PhD Research Seminar: Image-captioning methods, retrieval-based dialogue systems
First talk: Image-Captioning Methods: Architecture, Difficulties, and Future Trends
Speaker: Ismail Kayali, third-year PhD student, Faculty of Computer Science
Machine vision systems, which combine image recognition with natural language processing, can help people who are visually impaired get an accurate description of an image. They also have applications for people who need information about an image but can’t look at it, as, for example, when they are driving.
Image-captioning methods are of high importance for recognizing objects in an image. We are working on systems that can automatically describe a series of images in the same kind of way that a human would, by focusing not just on the items in the picture but also on what’s happening and how it might make a person feel. Captioning is about taking concrete objects and putting them together in a description like when one has to describe a person’s surroundings, read a text, answer questions, and even identify emotions on people’s faces.
Second talk: Retrieval-Based Dialogue Systems Based on Knowledge Model Implementation
Speaker: Elizaveta Goncharova, third-year PhD student, Faculty of Computer Science
In recent years, a large number of dialogue systems for product and service exploration has been proposed. They are widely used as assistants, to help users formulate their requirements about the products they want to purchase. Such systems should provide an interactive search that could not be achieved without the implementation of the knowledge model behind them. In our work, we are developing a concept-based knowledge model that encapsulates objects and their common descriptions. The leveraging of the concept-based knowledge model significantly reduces information overload and improves the user’s search experience. So, in the first part of the talk, we will overview the overall architecture of the proposed information retrieval dialogue system.
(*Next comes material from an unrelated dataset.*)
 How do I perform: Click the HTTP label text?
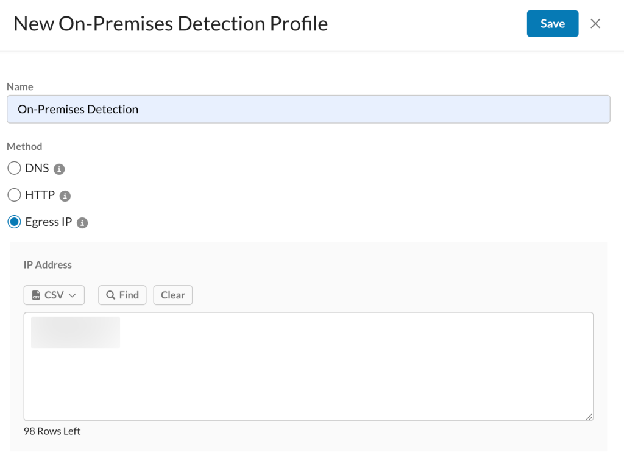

The second part of the talk will be dedicated to the module of the introduced model responsible for textual data processing. One of the reachest sources of textual information about the product encapsulated into the knowledge model is users’ reviews. To reduce the number of source texts we need to filter them and deliver the features only from the useful ones. The usefulness of the review is assessed w.r.t. its argumentative power. We analyze different techniques for argument mining and examine the influence of discourse features on the performance of the discriminative models. We also examine transformer-based models, such as BERT, which have shown state-of-the-art results on different NLP tasks, and propose a way for data augmentation that enables it to capture additional information about sub-sentential discourse units in the text.